Material supplied:
● ● ●
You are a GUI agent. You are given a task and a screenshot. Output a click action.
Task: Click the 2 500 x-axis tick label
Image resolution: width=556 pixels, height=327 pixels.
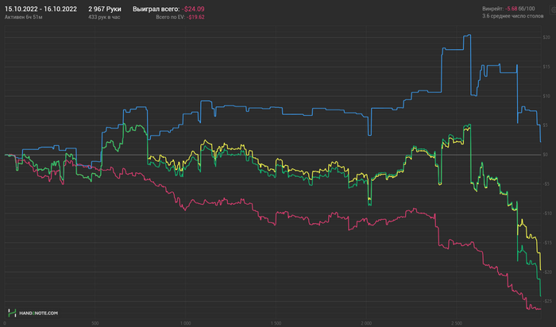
● ● ●
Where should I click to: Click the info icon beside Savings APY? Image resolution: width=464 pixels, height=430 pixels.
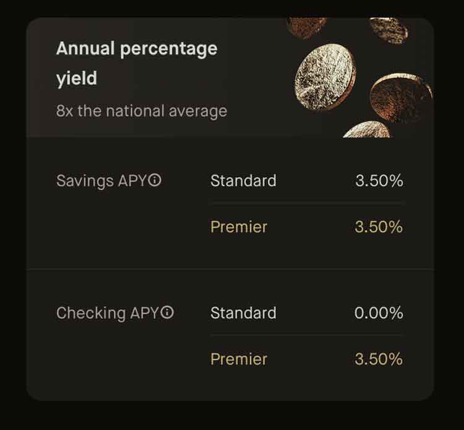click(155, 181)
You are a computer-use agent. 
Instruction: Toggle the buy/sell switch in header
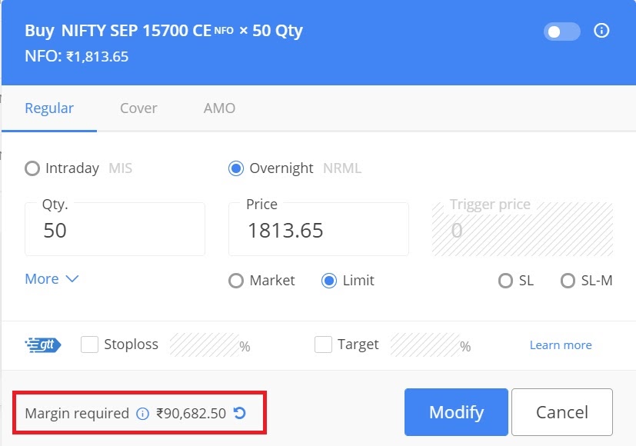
● ● ●
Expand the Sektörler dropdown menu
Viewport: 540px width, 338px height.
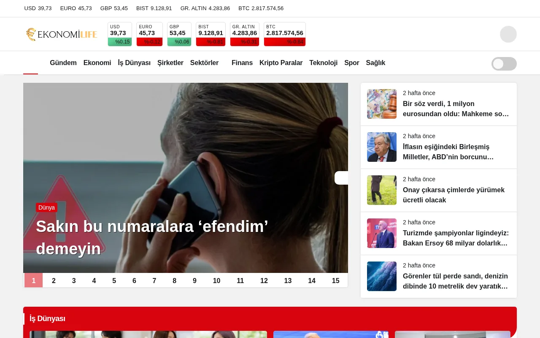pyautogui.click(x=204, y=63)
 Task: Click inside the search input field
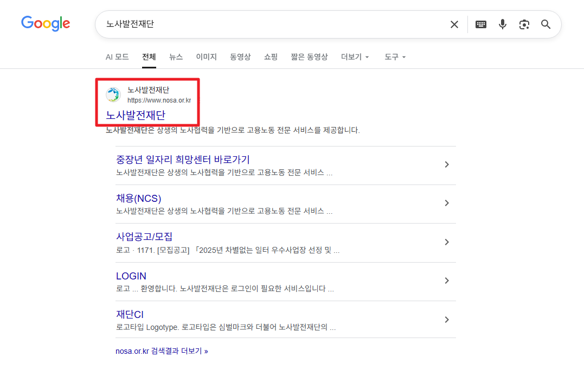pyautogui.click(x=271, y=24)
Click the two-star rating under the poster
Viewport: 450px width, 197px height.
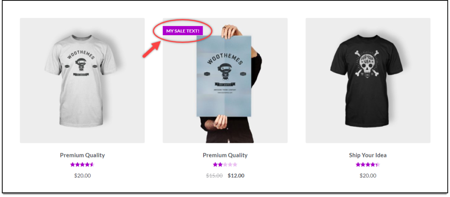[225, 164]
● ● ●
Required action: Across the listing above, report every line where "agent" occurs.

Worked solution:
You are a GUI agent. You are given a task and a screenshot. Output a click action.
You are a computer-use agent. 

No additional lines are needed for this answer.